**WHAT YOU ARE ASKED TO DO:**
Please repeat each line from the one holding "Viewport: 435px width, 134px" through the final line of the data, exactly as it stands, with no pictures.

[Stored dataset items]
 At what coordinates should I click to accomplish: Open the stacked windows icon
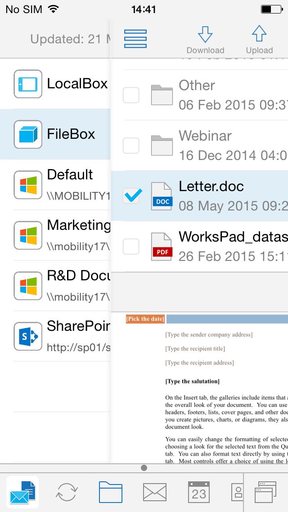pyautogui.click(x=266, y=492)
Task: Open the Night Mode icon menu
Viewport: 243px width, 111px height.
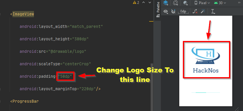Action: click(x=185, y=3)
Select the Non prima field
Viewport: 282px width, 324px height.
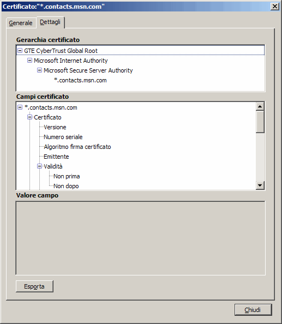67,176
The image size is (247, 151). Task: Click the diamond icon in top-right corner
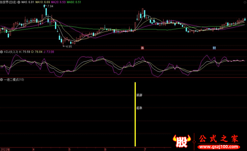[x=244, y=2]
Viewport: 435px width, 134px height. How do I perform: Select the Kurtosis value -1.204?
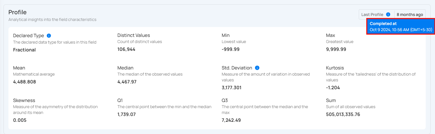pos(333,88)
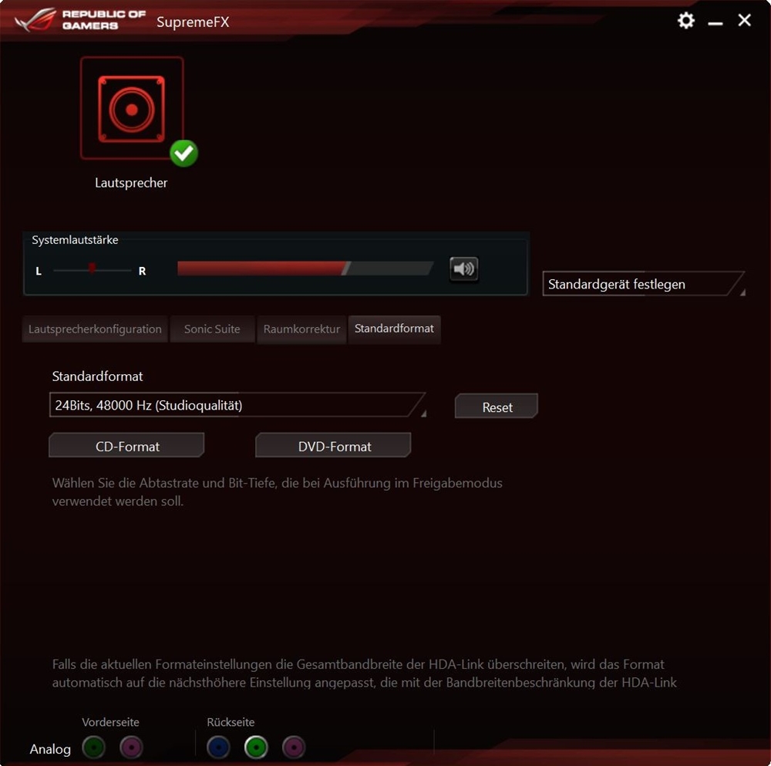Click the Systemlautstärke volume level bar
The image size is (771, 766).
click(x=305, y=268)
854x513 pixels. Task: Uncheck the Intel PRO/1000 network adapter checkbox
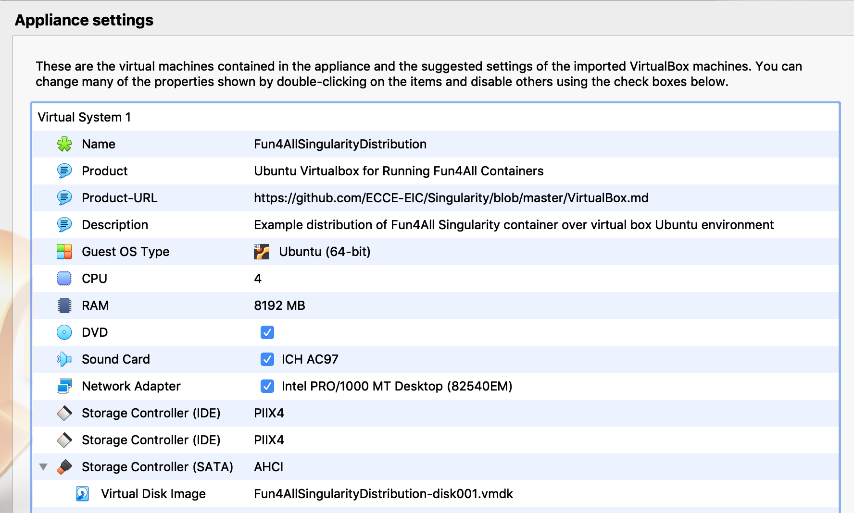[x=267, y=386]
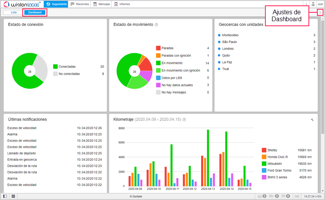Click the red Paradas legend swatch
Screen dimensions: 325x200
(158, 48)
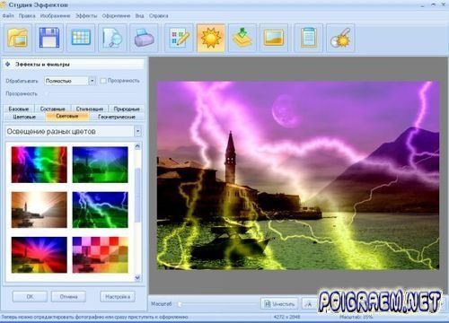This screenshot has height=323, width=449.
Task: Open the Эффекты menu
Action: [x=86, y=15]
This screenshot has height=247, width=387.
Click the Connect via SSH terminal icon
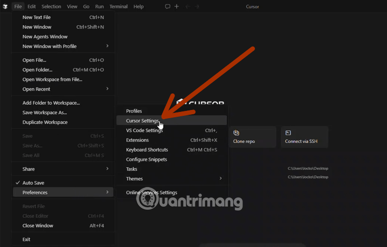click(288, 133)
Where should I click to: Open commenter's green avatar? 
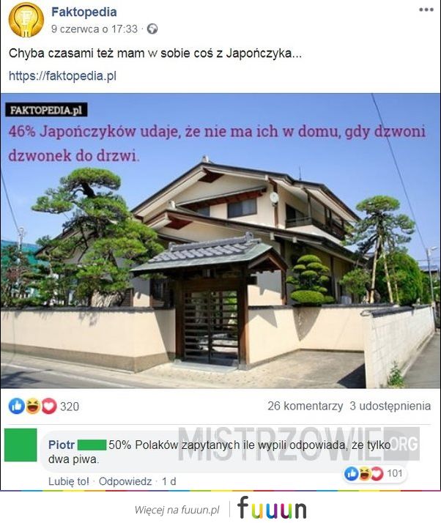[21, 445]
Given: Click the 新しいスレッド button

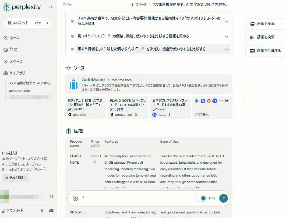Looking at the screenshot, I should click(18, 23).

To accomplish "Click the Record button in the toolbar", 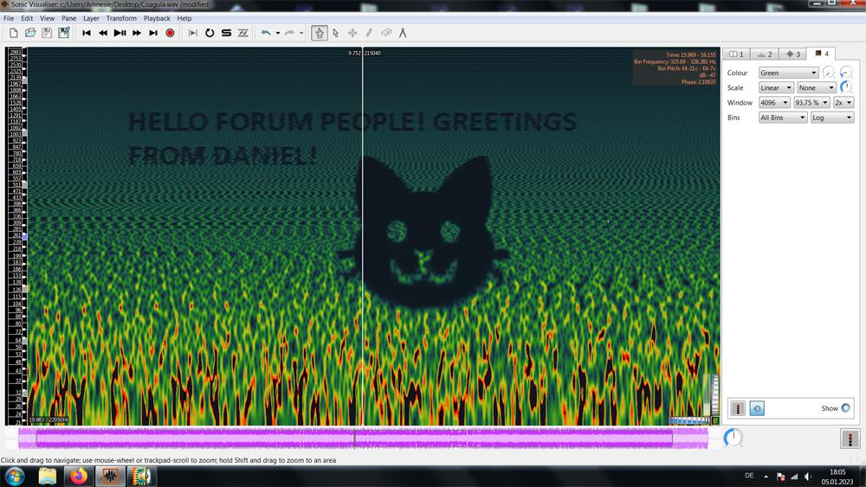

**FINISHED EXERCISE:**
Viewport: 435px width, 134px height. How do I perform: Select the Kurtosis value -1.204?
pos(333,88)
Click the Systemlautstärke volume level bar
The image size is (771, 766).
click(x=305, y=268)
854x513 pixels. Task: Uncheck the Intel PRO/1000 network adapter checkbox
[x=267, y=386]
Click the red Paradas legend swatch
Screen dimensions: 325x200
(158, 48)
This screenshot has height=323, width=449.
Task: Open the Эффекты menu
Action: [x=86, y=15]
This screenshot has height=247, width=387.
Click the Connect via SSH terminal icon
click(288, 133)
Where should I click to: Open commenter's green avatar? 
[21, 445]
Given: Click the 新しいスレッド button

Looking at the screenshot, I should click(18, 23).

To accomplish "Click the Record button in the toolbar", 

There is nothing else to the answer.